[Stored items]

——————

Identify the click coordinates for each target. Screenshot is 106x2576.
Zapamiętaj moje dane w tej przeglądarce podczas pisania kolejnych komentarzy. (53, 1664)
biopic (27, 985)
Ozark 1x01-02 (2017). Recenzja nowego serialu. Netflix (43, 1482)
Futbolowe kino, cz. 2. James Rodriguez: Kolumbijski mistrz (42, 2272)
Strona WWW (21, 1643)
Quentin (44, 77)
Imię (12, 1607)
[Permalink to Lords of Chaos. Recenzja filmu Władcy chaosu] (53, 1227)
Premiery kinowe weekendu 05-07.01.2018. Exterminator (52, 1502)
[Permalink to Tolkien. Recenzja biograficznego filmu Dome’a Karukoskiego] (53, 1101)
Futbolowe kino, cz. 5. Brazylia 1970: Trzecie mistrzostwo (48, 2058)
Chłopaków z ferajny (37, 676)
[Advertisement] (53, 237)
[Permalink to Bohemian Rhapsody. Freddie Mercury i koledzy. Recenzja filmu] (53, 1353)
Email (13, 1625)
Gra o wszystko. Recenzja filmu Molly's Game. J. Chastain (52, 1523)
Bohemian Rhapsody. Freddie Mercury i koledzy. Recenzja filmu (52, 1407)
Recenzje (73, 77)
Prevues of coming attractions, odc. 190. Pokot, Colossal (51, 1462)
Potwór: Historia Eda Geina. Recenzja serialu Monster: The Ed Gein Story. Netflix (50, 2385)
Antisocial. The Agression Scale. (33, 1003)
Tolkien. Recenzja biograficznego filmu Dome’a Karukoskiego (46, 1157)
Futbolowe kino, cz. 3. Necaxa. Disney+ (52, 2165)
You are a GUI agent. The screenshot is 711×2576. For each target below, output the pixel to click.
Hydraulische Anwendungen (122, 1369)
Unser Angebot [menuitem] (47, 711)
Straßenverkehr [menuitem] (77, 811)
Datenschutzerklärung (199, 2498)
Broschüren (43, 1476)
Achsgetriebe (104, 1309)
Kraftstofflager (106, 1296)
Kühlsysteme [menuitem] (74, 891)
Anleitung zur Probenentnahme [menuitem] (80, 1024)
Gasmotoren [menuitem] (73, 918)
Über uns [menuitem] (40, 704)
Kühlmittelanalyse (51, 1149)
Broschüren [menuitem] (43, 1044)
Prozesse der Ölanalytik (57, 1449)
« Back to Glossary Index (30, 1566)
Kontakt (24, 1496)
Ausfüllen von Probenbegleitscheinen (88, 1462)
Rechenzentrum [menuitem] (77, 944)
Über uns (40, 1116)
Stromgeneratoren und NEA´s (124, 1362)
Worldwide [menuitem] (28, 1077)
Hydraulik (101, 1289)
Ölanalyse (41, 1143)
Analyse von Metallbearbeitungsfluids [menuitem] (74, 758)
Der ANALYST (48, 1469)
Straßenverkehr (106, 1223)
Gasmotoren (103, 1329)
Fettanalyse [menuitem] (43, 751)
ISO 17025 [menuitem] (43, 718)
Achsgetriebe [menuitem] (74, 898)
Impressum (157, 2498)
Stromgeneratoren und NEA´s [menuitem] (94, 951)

——————

Only lines containing the string "Netflix" are needed. Pull each of them out of the records above.

> **Answer section**:
Ozark 1x01-02 (2017). Recenzja nowego serialu. Netflix (43, 1482)
Potwór: Historia Eda Geina. Recenzja serialu Monster: The Ed Gein Story. Netflix (50, 2385)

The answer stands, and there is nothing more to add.